▼
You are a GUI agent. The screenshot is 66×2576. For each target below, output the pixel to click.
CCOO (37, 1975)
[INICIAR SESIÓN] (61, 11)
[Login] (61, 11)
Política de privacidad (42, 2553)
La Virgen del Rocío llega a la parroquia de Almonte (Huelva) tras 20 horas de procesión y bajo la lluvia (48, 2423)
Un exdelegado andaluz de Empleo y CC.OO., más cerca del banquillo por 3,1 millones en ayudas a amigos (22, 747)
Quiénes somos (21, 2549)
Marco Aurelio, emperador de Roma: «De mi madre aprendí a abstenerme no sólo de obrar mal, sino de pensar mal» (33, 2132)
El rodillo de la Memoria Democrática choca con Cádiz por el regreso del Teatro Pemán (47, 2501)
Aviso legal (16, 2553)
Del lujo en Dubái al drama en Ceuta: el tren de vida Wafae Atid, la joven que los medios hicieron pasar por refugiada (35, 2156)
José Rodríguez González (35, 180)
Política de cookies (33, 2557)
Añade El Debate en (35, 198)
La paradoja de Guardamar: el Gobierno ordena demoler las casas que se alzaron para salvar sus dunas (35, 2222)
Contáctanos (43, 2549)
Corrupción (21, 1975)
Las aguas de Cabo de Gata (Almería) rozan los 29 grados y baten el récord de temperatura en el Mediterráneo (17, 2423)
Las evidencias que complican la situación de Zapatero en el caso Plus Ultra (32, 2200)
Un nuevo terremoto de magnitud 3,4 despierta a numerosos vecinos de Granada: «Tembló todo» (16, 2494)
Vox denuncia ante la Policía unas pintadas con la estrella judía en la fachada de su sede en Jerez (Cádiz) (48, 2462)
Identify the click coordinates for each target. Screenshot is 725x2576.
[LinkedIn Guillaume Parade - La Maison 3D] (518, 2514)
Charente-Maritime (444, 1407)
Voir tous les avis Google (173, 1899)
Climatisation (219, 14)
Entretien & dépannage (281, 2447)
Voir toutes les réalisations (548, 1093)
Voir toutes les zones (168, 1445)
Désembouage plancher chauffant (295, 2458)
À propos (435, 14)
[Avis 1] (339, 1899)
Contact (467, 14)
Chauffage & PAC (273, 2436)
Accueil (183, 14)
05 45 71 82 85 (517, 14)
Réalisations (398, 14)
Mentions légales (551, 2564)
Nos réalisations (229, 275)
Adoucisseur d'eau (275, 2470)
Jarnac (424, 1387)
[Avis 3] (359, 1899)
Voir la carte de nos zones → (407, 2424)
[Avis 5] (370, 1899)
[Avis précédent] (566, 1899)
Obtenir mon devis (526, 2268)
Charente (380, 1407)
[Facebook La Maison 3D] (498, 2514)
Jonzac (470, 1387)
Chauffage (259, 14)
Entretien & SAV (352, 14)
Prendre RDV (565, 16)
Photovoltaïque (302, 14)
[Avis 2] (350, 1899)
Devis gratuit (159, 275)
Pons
▲
For each line of the entries that holds the word "Entretien", pull that line out.

Entretien & dépannage (281, 2447)
Entretien & SAV (352, 14)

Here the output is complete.